执素摆了摆手:“那是和别人说,其实还是有点信的,尤其是打仗的时候,很多受伤的战士的家人都说之前会有几天心神不宁。”
李美越听越好奇,接着问:“你刚才说你妈妈到灾区义演,是五年前那次地震吗?后来电视上转播了一场义演,里面就有你妈妈吗?”
执素想了一下觉得也没什么关系就回答了:“有的。我也不瞒你们了,我妈妈就是邱爱国,不过她平时除了唱歌不怎么出来,所以大家对她的了解估计不多。”
“啊?!”两个小姑娘异口同声。
执素伸出一根手指在嘴唇上比了比:“别说出去,虽然没什么大不了的,可是我也不想让那么多人知道。”
两个小姑娘连忙满口答应下来,顾熙又兴奋地继续问:“那你告诉我们你妈妈平时是个什么样的人吧,我看她平时在电视上出现的时候好漂亮啊,哪能想到她的女儿都这么大了!”

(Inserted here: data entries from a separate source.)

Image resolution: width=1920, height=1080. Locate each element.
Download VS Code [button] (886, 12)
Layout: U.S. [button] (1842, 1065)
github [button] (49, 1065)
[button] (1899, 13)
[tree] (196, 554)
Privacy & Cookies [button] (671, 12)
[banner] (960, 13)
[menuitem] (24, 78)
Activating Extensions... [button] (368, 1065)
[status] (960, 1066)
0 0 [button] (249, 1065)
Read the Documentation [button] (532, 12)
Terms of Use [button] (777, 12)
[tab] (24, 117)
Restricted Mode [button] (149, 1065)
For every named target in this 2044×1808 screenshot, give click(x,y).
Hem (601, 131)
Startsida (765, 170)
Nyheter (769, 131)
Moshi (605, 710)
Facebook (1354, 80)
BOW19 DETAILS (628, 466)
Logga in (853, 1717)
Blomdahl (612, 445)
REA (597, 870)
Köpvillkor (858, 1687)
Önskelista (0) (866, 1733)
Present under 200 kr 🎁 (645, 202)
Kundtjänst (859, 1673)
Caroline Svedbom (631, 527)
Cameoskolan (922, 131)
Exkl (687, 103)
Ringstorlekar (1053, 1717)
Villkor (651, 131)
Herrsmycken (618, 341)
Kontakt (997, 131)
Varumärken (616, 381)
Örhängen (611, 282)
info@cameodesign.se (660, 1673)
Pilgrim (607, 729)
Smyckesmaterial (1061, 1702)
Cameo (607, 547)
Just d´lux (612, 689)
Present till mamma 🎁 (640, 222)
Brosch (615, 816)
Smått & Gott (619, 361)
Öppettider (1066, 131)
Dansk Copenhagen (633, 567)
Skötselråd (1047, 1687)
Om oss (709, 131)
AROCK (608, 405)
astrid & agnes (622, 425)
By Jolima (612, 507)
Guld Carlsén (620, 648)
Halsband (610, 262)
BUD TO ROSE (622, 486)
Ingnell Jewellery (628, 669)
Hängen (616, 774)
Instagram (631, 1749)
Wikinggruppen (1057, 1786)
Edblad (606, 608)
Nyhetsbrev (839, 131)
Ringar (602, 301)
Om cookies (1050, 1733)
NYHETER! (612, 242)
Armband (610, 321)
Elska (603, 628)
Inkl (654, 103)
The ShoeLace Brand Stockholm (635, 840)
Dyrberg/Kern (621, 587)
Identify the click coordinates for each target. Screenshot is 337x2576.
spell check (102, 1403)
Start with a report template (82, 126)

执素想了想说:“邱爱国同志嘛!心眼有点小,刀子嘴豆腐心,特别爱瞎操心。”
看着两个同学瞪得越来越大的眼睛执素最终扑哧一声笑了出来:“其实在我眼里她就是个很普通的妈妈,和你们的妈妈没有什么不同,就是个普通的不能再普通的人罢了。如果硬要说有什么不一样的话呢,大概就是她总是要到处演出,很多时候都不是自己能够选择的,但是这绝对不是因为她是个明星,而是因为她是个军人,哪里需要她她就要到哪里去。”
说着笑着帐篷外的天色已经漆黑一片,可是几个姑娘却还是没有什么睡意,继续叽叽喳喳的聊着天,直到深夜才渐渐入睡。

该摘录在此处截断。